**Extract provided**
Determine New Product Risk with a Hierarchy of Assessments

New products are the lifeblood of companies’ future success, says Dr. Randy Deskin, managing director of Deskin Associates. New products are subject to similar regulatory considerations as existing products, so it’s important that product stewardship efforts be integrated into product development early on. Otherwise, companies risk finding out too late that a product cannot be sold in a certain country or region.

It’s never too early to involve product stewards in product development. For instance, at the beginning of the development lifecycle, Deskin suggests modeling health and environmental impacts and conducting literature searches for data on the impacts of similar products. “So if the chemical of interest looks like a similar molecule, you can decide if read across and/or Structure Activity Relationship (SAR) can be used,” he says.

As the product moves through later stages of development, Deskin recommends asking a set of questions to identify acute toxic and environmental effects, such as is the chemical going to cause skin irritation or eye irritation? “Those are simple inexpensive tests that can give you a lot of information,” he says. “As you go through later stages of product development, you start to ask more complicated questions, like does the material cause developmental or reproductive effects, for example? It's sort of a hierarchy of testing as you go from the earlier phases to the later phases.”

**Information given**

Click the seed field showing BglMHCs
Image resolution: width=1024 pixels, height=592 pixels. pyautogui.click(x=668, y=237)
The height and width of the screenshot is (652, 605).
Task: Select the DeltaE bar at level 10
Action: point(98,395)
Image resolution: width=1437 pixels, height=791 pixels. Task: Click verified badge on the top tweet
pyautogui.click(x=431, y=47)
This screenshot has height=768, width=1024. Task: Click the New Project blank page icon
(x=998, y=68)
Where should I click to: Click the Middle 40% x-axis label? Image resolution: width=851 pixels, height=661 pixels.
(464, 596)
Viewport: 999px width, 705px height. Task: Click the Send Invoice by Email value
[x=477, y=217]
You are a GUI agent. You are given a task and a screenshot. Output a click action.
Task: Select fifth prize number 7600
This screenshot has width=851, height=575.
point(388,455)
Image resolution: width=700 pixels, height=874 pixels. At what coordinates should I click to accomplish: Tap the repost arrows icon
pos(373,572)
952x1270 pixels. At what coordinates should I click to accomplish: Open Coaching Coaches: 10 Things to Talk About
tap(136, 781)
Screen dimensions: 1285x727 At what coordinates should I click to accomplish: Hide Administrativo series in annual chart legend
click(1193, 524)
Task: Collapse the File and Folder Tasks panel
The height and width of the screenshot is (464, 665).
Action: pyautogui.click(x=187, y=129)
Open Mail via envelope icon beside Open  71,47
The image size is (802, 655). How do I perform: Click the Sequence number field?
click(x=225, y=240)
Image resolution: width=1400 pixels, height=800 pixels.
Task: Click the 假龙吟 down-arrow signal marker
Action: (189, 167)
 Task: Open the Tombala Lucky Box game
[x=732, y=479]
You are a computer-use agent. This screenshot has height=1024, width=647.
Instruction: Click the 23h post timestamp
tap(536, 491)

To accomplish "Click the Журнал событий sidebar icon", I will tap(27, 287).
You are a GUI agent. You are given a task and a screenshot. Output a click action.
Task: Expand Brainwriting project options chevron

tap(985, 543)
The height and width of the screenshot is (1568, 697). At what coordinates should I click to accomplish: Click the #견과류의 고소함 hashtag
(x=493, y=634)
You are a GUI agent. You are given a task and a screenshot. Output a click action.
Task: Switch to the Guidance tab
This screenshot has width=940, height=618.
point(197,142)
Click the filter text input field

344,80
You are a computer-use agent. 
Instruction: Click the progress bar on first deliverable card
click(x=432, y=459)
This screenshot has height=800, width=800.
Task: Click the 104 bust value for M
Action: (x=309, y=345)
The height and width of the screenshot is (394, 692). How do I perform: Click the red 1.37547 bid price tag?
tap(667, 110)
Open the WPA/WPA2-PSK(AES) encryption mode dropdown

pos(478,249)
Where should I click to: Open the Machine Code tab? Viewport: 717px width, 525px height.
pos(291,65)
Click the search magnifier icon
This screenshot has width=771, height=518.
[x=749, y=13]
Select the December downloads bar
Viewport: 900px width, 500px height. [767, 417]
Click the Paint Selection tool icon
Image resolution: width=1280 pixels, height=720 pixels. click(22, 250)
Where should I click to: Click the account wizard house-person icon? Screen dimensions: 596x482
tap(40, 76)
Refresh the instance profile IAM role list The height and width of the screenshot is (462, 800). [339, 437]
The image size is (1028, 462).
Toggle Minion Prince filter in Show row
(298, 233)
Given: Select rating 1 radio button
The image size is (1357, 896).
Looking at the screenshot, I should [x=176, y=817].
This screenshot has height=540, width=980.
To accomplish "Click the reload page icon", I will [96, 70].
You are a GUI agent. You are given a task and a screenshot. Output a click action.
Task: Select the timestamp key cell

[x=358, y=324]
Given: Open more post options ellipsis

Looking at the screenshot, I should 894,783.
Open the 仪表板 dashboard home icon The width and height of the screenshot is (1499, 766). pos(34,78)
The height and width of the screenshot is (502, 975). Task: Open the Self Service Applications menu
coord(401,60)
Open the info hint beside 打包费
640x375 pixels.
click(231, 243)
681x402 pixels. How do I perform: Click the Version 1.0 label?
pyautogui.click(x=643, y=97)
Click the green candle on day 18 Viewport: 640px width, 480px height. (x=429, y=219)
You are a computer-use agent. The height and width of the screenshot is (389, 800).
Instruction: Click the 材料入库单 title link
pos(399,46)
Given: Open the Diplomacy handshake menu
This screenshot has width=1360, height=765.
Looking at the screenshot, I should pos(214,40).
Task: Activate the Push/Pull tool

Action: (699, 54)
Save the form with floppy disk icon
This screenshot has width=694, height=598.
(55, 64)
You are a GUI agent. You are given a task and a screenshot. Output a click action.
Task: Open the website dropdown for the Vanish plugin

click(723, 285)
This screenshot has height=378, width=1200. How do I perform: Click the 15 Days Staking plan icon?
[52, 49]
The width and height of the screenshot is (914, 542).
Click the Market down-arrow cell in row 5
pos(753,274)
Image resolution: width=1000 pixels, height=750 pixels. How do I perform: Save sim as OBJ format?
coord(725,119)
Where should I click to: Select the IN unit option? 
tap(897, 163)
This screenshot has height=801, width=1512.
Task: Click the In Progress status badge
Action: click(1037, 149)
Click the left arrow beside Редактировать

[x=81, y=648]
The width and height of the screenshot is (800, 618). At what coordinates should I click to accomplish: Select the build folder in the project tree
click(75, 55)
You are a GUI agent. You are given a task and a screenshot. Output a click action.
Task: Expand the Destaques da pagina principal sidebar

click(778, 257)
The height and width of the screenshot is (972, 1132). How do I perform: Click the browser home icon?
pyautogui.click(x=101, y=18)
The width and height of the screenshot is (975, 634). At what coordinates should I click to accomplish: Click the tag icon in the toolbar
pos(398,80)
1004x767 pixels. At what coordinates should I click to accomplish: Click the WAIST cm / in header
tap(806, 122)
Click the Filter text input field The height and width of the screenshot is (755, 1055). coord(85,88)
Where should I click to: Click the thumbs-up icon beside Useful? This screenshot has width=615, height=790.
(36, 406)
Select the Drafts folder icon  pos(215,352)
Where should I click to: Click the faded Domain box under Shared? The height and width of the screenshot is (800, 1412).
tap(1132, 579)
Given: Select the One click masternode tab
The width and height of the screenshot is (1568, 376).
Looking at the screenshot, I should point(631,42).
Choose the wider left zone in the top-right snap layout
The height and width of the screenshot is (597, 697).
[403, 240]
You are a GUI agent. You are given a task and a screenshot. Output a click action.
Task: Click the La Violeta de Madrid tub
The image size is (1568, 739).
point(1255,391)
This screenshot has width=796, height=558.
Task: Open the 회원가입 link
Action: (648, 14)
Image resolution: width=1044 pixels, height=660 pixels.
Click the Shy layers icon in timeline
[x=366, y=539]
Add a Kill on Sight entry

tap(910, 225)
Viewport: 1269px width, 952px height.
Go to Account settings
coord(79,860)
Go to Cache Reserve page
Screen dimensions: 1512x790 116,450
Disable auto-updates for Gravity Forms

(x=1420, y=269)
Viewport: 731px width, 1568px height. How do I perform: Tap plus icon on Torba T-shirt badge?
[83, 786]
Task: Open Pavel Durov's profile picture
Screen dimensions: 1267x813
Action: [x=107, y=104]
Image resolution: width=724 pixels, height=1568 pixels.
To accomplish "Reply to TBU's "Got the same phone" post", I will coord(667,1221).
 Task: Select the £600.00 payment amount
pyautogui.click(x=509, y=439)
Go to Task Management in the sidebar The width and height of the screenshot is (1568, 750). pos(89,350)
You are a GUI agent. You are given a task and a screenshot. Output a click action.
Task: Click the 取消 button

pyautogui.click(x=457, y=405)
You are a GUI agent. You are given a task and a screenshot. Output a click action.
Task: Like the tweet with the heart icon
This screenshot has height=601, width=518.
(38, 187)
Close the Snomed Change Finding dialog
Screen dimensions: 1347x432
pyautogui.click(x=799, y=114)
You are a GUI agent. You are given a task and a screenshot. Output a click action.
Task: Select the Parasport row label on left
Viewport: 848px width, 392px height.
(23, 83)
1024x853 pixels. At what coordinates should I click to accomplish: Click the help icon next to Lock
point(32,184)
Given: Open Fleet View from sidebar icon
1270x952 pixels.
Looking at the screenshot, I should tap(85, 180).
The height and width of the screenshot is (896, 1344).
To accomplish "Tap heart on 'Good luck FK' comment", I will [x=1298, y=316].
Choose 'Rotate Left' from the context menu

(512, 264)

**Prompt 1**
Answer these about the article on assessing new product risk:
(a) What position does Dr. Randy Deskin hold?
(b) At the beginning of the development lifecycle, what two activities does Deskin suggest?
(c) What example of a more complicated question is given for later stages of product development?
**Prompt 2**
Can you carry the article on assessing new product risk forward from its final paragraph?

**Your response 1**
(a) He is managing director of Deskin Associates.
(b) Modeling health and environmental impacts, and conducting literature searches for data on the impacts of similar products.
(c) Whether the material causes developmental or reproductive effects.

**Your response 2**
Deskin will detail this hierarchy of assessments during Maximizing Effectiveness: Integrating Product Stewardship into New Product Development, a session at Stewardship 2016. One question that Deskin anticipates is how to convince business leaders that potentially costly testing and data collection is worthwhile as the development lifecycle proceeds. “The one question the business people always ask is why do I need to do this if it's not required by regulations,” he says. “This session will provide tools for how to sell these product stewardship concepts to their business leadership.”